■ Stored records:
=== Begin Enclosure ===
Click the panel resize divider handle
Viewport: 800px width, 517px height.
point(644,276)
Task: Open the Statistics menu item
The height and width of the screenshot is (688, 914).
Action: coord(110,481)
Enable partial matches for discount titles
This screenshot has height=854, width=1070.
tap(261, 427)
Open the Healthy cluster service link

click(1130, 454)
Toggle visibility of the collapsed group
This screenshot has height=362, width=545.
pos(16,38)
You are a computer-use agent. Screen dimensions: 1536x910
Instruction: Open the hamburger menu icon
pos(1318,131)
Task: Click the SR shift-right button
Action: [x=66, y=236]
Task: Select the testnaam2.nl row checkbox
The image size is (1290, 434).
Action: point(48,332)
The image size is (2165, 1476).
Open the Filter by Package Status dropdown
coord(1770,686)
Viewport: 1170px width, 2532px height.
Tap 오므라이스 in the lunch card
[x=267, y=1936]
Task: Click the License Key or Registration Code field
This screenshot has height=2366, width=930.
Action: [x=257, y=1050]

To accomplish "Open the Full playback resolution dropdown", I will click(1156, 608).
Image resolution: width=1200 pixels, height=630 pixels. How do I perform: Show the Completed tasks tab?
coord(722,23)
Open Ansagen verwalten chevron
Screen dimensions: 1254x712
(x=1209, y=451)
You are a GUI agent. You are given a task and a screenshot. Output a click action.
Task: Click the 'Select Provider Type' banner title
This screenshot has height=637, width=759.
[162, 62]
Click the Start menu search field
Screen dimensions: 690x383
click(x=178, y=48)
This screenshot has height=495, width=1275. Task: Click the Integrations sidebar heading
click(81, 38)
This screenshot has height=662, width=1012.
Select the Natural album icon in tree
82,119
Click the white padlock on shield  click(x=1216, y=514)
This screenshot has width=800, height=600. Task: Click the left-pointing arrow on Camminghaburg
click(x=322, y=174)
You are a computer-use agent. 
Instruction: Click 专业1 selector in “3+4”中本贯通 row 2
=== End Enclosure ===
■ Exercise directions: Every line above from the line with "You are a GUI" to the line with "This screenshot has height=662, width=1012.", inclusive, must be returned exactly; no other line belongs in the reply.

■ Task output:
You are a GUI agent. You are given a task and a screenshot. Output a click action.
Task: Click the 'Select Provider Type' banner title
This screenshot has height=637, width=759.
[162, 62]
Click the Start menu search field
Screen dimensions: 690x383
click(x=178, y=48)
This screenshot has height=495, width=1275. Task: Click the Integrations sidebar heading
click(81, 38)
This screenshot has height=662, width=1012.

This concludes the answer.